EXCERPT PROVIDED:
= = = = =

1/25: I’ve been told that some of the simple concepts I routinely share with Founders get adopted by their firms as “truths” (which is flattering). I was asked to outline a few of them in Tweet form. Unpacked:
2/25: One of my favorites is a concept called “0.8 to the 5th”. It’s an acknowledgment that contingent probabilities suck. If a business plan has many “ands” joining process steps to create outcomes then its stuck in the world of contingent probabilities.
3/25: Most businesses are complex with strings of three, four, and sometimes five or more dependencies linked together. The best Operator in the world only has in the ballpark of an 80% chance of hitting an aggressive goal if it’s one of many complex priorities on his/her plate.
4/25: While 80% sounds pretty good, when all of the goals are contingent on each other the chances of achieving the desired outcome are very low. The implications of 0.8 to the 5th are stunning and intimidating.
5/25: Having less than a 1 in 3 chance of hitting plan is not a fun statistic to stare at, and this is what one should expect from a World Class Operator. Average Operators don’t have a chance in this type of environment.
6/25: Reducing the chain of contingencies is a lot of what I help Founders think through. Investing in things that remove contingencies might look expensive but are usually cheap in retrospect. 0.8 to the 4th is a heck of a lot better than 0.8 to the 5th.
7/25: And what’s nice is that by reducing the number of battlefronts a management team is fighting on they should be able to increase the probability of accomplishing their other goals. So 0.8 to the 5th becomes 0.85 to the 4th becomes 0.9 to the 3rd, etc.
9/25: Another favorite is the concept: “You can’t accelerate time.” The unfortunate truth is that most complex businesses can’t be cracked overnight and this is especially true if they require today’s investments to result in a stream of results that trickle in over time.
10/25: The return profile of money invested in originating customers today might take months, quarters, or even years to understand. Everyone likes to show quick progress but the cadence of growing certain types of businesses doesn’t always fit this profile.
11/25: If a business’s financial model suggests that the economics at month 12 or month 24 post-customer-acquisition matters, then the business needs to gather data over 12 or 24 months to gain confidence in its projections.
12/25: For some products there are ways of analyzing early performance results as a method for gaining comfort with future performance estimates, but many times these estimates are inherently flawed. And for the most complex products there is no substitute for real data.

= = = = =

MATERIAL PROVIDED:
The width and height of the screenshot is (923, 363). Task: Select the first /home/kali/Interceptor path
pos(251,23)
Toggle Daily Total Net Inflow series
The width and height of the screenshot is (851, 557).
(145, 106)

= = = = =

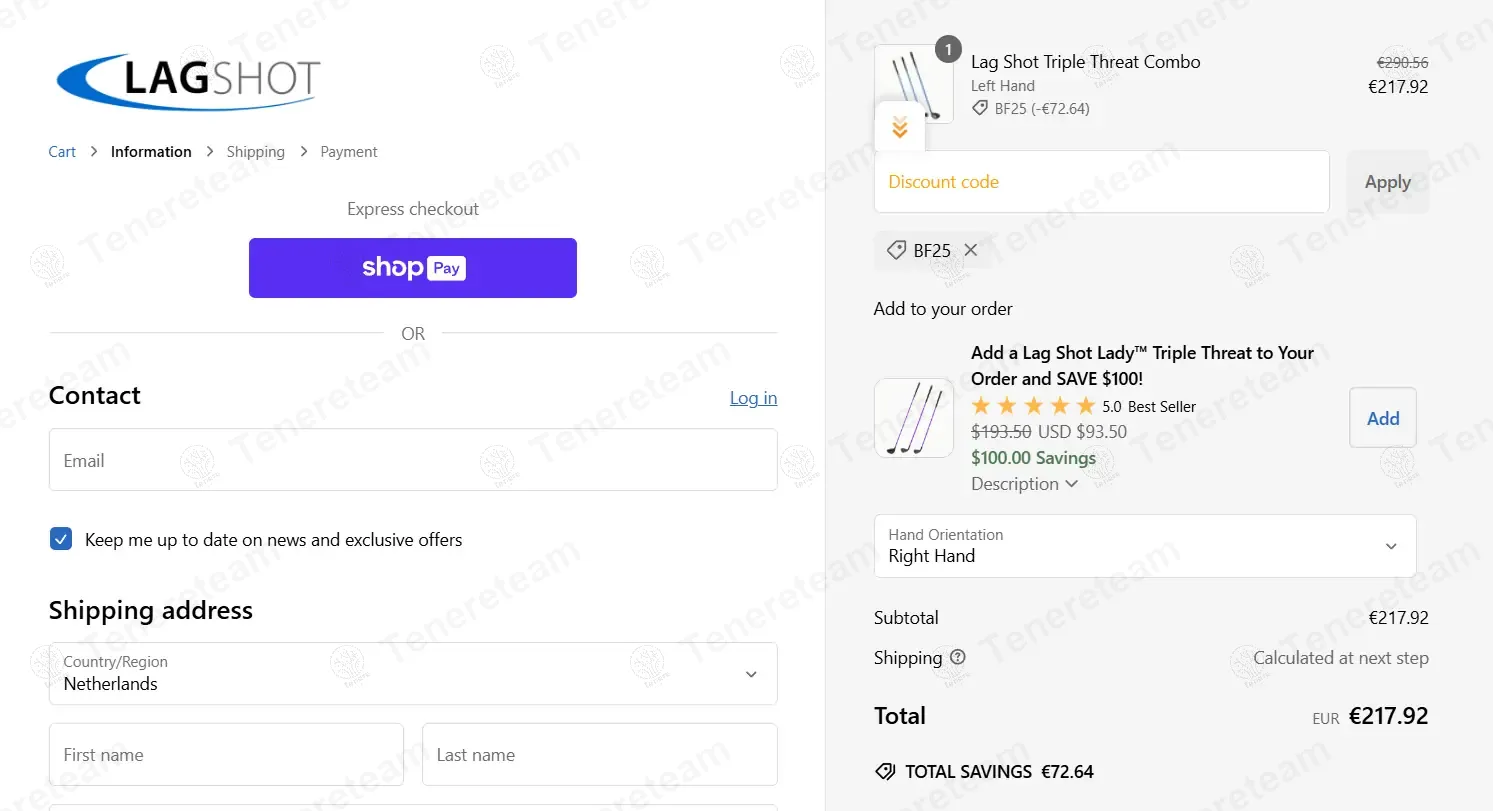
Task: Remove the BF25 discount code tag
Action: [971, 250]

= = = = =

REQUIREMENTS:
a) For each statement below, state whether it agrees with the business-planning thread. Answer yes or no, and quote the words from the thread that decide it.
(i) Even the best operator has only about an 80% chance of hitting an aggressive goal that is one of many complex priorities.
(ii) Investments that remove contingencies usually turn out to be expensive in retrospect.
(iii) For the most complex products, analysis of early performance can take the place of real data.
b) Pick up the business-planning thread after its last sentence, and continue it.
The entries above have no connection to the business-planning thread.

TASK RESPONSES:
a)
(i) Yes: "The best Operator in the world only has in the ballpark of an 80% chance of hitting an aggressive goal if it’s one of many complex priorities on his/her plate."
(ii) No: "Investing in things that remove contingencies might look expensive but are usually cheap in retrospect."
(iii) No: "And for the most complex products there is no substitute for real data."

b)
13/25: You Can’t Accelerate Time. Full Stop. Moving quickly can work if the business is fungible and customers are understanding. Growing a business that requires making irreversible decisions before performance is well understood is equivalent to gambling with investor money.
14/25: To Founders - Before you become a steward of Investors’ money make sure you and your investors understand what the business will have learned before the money runs out.
15/25: If it isn’t enough, adjust the model accordingly or raise enough money to prove out the next series of critical assumptions. If you can’t do either then you’re likely dead before you start so don’t start.
16/25: To Investors - Before you invest in a complex, annuity oriented business, identify the critical assumptions that need to be proved out before the business is at “the next stage” and ask the Founder to pull together a plan that proves out these assumptions.
17/25: If you’re willing to fund this plan, great. If not, ask for the plan to be refined. But, you should avoid funding a business to get part-way to the next stage without expecting to write the next check yourself.
19/25: The next concept requires us to step back in history for a moment to the “Age of Sail”, a time in the 16th and 17th centuries when naval battles progressed from “grapple and board” combat tactics to battles resolved by “floating artillery.”
20/25: The most advanced weapon of the time was the cannon and for 200 years investments were made in its design and use. Why? If one ship had cannons that fired a small percent farther than those of another, it should win ONE HUNDRED PERCENT of the battles between them.
21/25: Minor improvements led to devastating advantage and justified investment in improvement. Many products and services behave in the same way. This is very true in financial services businesses for reasons that become apparent when the drivers of success are picked apart.
22/25: In lending businesses in particular, very small advantages can literally suck the oxygen out of a market and create havoc for the competitive landscape. Why? Because we live in a world of near perfect information and good customers generally make rational choices
23/25: While there are times that customers make choices based on “less quantifiable reasons”, it’s always good to ask and answer the question “If a rational consumer we’re faced with perfect information, would they choose your product?”
25/25: Lots more at http://www.fintechjunkie.com . Happy to summarize other generic concepts if requested! And remember that retweeting is the best encouragement that you can give!
You can follow @fintechjunkie.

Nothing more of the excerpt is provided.